Princess Anne
Princess Anne

Princess Anne swiftly declined an unusual invitation to learn to rap when an MBE recipient made the bold request during an investiture ceremony at St James's Palace on Thursday.

Bhishma Asare, the 34-year-old founder of Rap Therapy and an English teacher at Royal Russell School in Croydon, had just received his honour for services to education and mental health awareness when he posed the question.

The Princess Royal's response was vintage Anne: direct, unflinching, and lightly humorous.

She reportedly told him she 'used to sing and that is about it' before adding that her time was up. It was a classic royal brush-off delivered with characteristic economy.

The encounter occurred during an investiture ceremony where Asare received an MBE for his transformative work in education and mental health awareness.

Asare, an English teacher at the Royal Russell School in Croydon, founded Rap Therapy back in 2018 with an ambitious vision: to reach as many young people as possible through the power of hip-hop. His approach is grounded in legitimate pedagogy as he believes that rap—with its rhythm, storytelling, and emotional directness—offers young people a language for processing their feelings in ways that traditional classroom discussions sometimes cannot.

How Rap Therapy Is Transforming Education and Mental Health Awareness

For adolescents struggling with anxiety, depression, or trauma—young people whose emotional vocabulary has been crushed by circumstances—rap provides an accessible outlet. It's not therapy in the clinical sense, though Asare's background in English teaching and mental health advocacy means his methods are informed by both disciplines. It's something closer to creative activism, where the act of writing and performing becomes a form of self-discovery.

During his audience with the Princess Royal, Asare explained the mechanics of his programme. Students write about specific emotions, explicitly naming those feelings so they can begin to decipher and understand them. It's a technique borrowed from both creative writing and therapeutic practice, designed to turn internal turmoil into external expression. When he outlined this process to Princess Anne, the logic seemed sound. When he then posed the question—' Maybe I could teach you to rap?'—the royals were evidently less convinced.

The Princess Royal's reply was direct, unapologetic, and tinged with dry humour. 'She said she used to sing and that is about it,' Asare recalled. 'She kind of declined and said her time is up.' No elaborate courtly flourish. No gentle demurral wrapped in diplomatic language.

Broader Impact of Innovative Mental Health Approaches in Schools

The MBE itself signals an important shift in how institutions recognise educational innovation. Asare wasn't honoured simply for being a good teacher—though he clearly is. He was honoured 'for services to education and mental health awareness,' reflecting a growing understanding that these two spheres are inseparable. Young people cannot learn effectively when their emotional needs are unmet. They cannot concentrate, connect with peers, or envision their futures if they lack the tools to articulate and process their feelings.

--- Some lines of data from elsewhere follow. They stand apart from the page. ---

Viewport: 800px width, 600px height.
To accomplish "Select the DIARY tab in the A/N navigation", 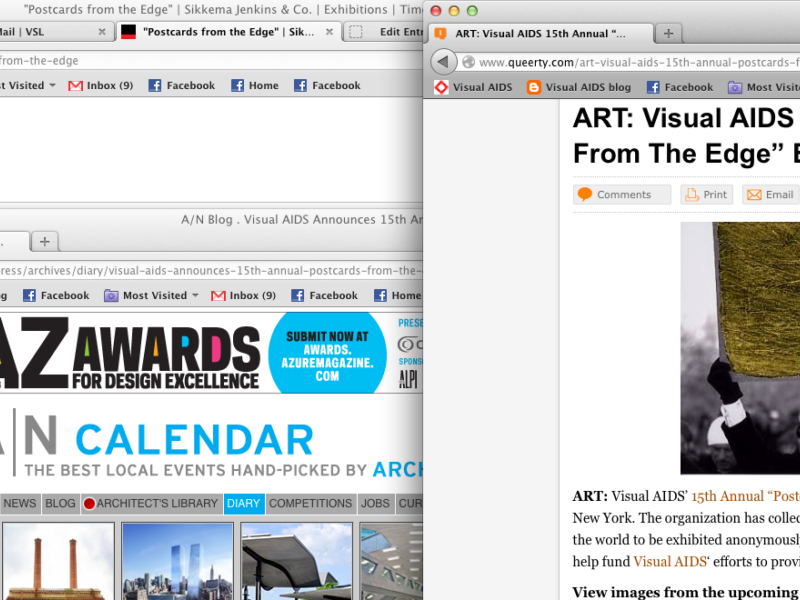I will [x=243, y=504].
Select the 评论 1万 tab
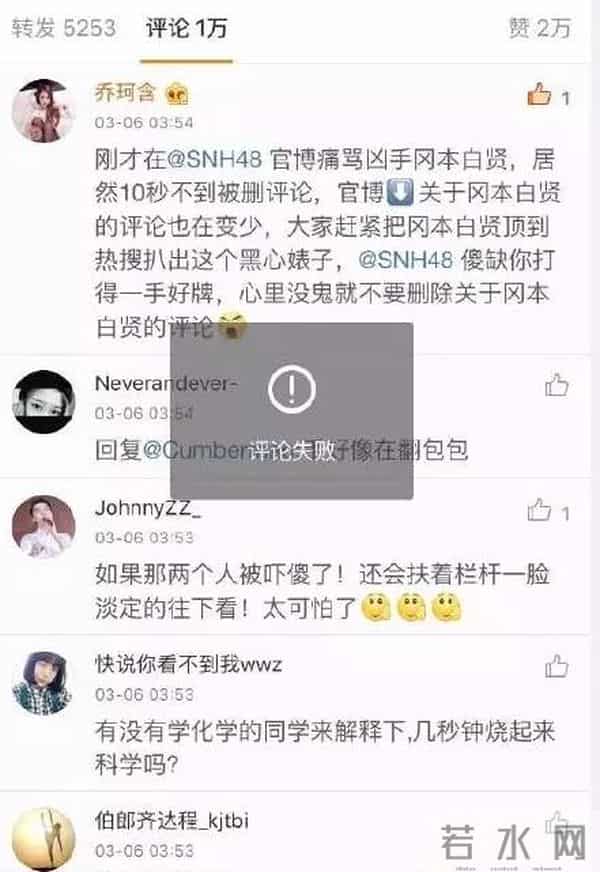 [186, 28]
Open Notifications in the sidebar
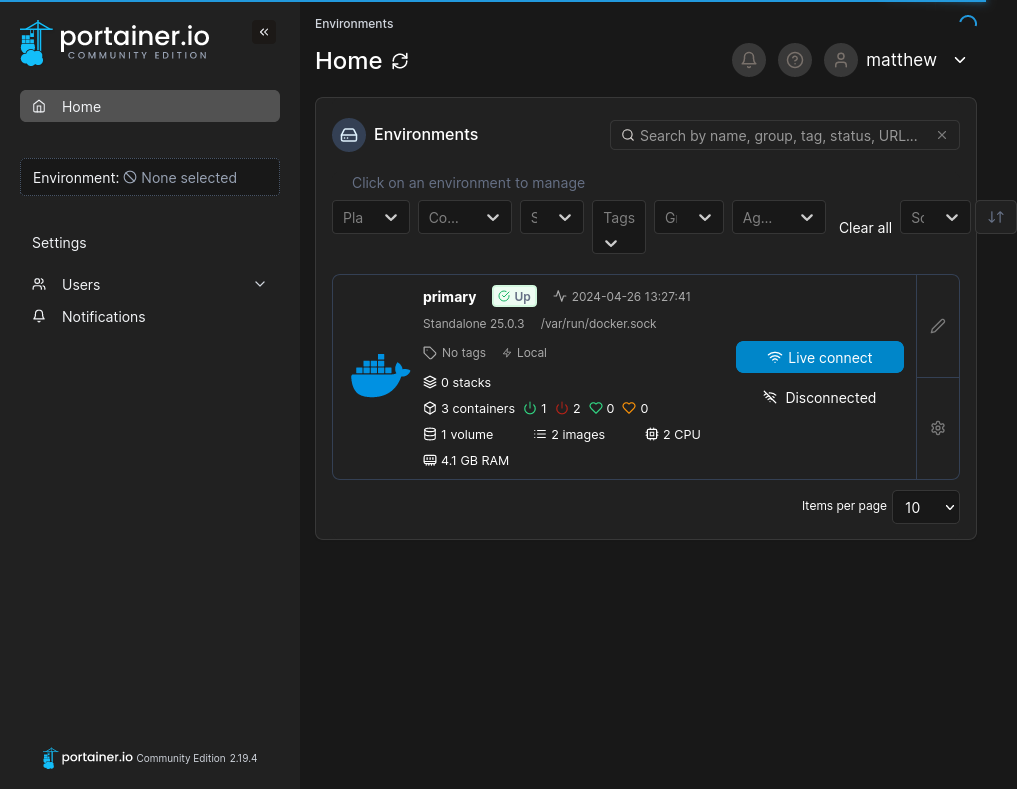 (103, 317)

Asare has also recognised that his MBE transcends his own achievement. 'I feel like this MBE is for me, but I also feel that it is for the community that I serve,' he said. This distinction matters. Too often, individual accolades flatten the collective effort behind them. But Asare understands that Rap Therapy works because of the students who write, perform, and trust in its power; because of the schools that welcome him; and because of the broader cultural acknowledgement that mental health isn't a luxury add-on to education—it's foundational.

Perhaps most telling is how Asare views the honour's wider significance. 'I think one of the best things about the MBE is that it gets us in spaces to have discussions where we would not necessarily have been able to get into those spaces.' An MBE opens doors. It lends legitimacy. It signals to institutions—and to young people themselves—that this work matters. That creativity, emotional honesty, and unconventional teaching methods aren't fringe pursuits; they're central to cultivating healthy, articulate and emotionally literate generations.